▶ **What needs to be done**
Please print the stretch of the essay on student and faculty partnership that starts with "I first met" and goes on through "practice and research.", word for word.

▶ **Quoted text**
The Center for Engaged Learning recently released The Power of Partnership: Students, Staff, and Faculty Revolutionizing Higher Education. In our E-Origin Story, Lucy and I (the collection editors) explain the conception of the book itself. But I wanted to step back and tell the original story, the foundational story, of our work together and the origins of this book’s need. 

I first met Lucy in a very large Skype conversation. It was too early in the morning for her, and unfairly, a perfectly reasonable hour in the afternoon for me. There were at least ten others on the call, and I only knew one person. I was a little intimidated and somewhat overwhelmed to be meeting scholars on this call who I’d previously known only by last name on articles I’d cited. Yet I quickly learned that this hodgepodge group of people were – like me – interested in partnerships between students and staff/faculty in higher education. We had come together to map and analyze the literature in this quickly exploding field of practice and research. 

Over the course of the next several months, our group evolved into twenty people (twelve students and eight staff/faculty) grouped into four teams across four countries and six different institutions. We narrowed a list of 386 works down to 65 for analysis. The process was hard. We brought forward vastly different assumptions and perspectives about the definition of words like “empirical,” “rigor,” “quality,” and “research.” For example, I was deeply torn when in an early round we decided all purely reflective articles would be removed from the pool. And yet, while our discussions challenged each other, they were also generative. Our final piece is clearer because we narrowed our scope.  

We talk in detail about the methods of making those cuts in the resulting article (Mercer-Mapstone et al. 2017), but the article – like many in academia – does not and cannot capture the real challenge and emotion of that process. We present our methods as a smooth and systematic process, as though we all worked in perfect lock-step to complete this shared work. Without reflecting on ourselves, we write about the literature we analyzed: “Ensuring that research focuses equally on the positive and negative aspects of both student and staff experiences will be important not only in ensuring early adopters go in with a strategy for facing such potential challenges – ‘eyes wide open’ so to speak – but also in embracing the reciprocal nature of partnership itself” (p.16). The loss I felt when those reflective articles – so rich and deep, so many authored by students – were gone from our analysis was visceral. These articles communicated the process and experience of partnership far better than empirical articles focused mainly on the outcomes of the work, but I was a new scholar, unsure of how to make my voice heard in this large group. Not only was there no space to reflect the reality of that challenge in our article, but I imagine for some of my collaborators, the reasons behind my attachment to those works wasn’t entirely clear. The challenge of communicating within a partnership through or against hierarchy and power were also at play. A traditional literature review can’t quite capture all of that.

▶ **Data lines**
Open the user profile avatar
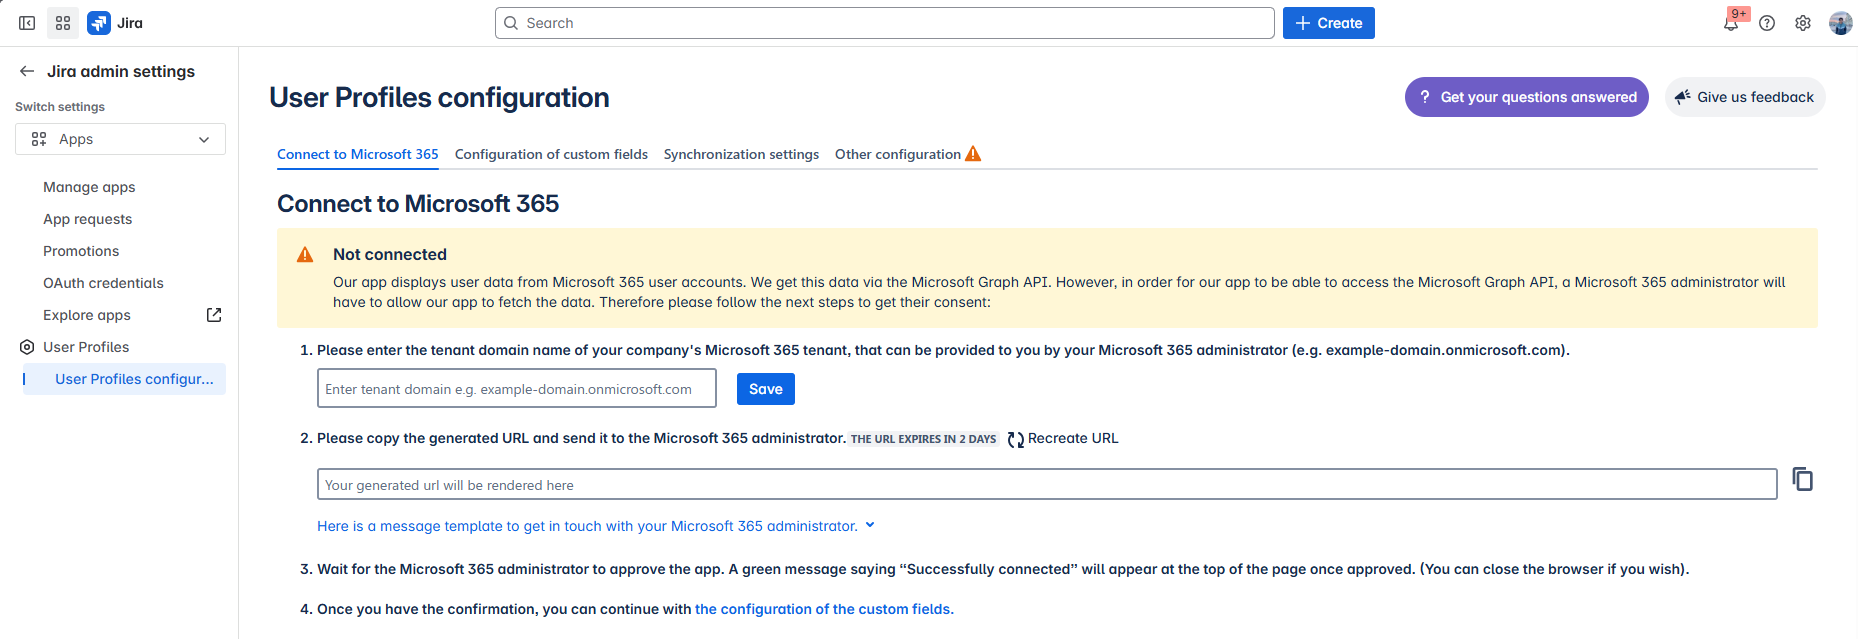The image size is (1858, 639). 1840,23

▶ **Exercise solution**
I first met Lucy in a very large Skype conversation. It was too early in the morning for her, and unfairly, a perfectly reasonable hour in the afternoon for me. There were at least ten others on the call, and I only knew one person. I was a little intimidated and somewhat overwhelmed to be meeting scholars on this call who I’d previously known only by last name on articles I’d cited. Yet I quickly learned that this hodgepodge group of people were – like me – interested in partnerships between students and staff/faculty in higher education. We had come together to map and analyze the literature in this quickly exploding field of practice and research.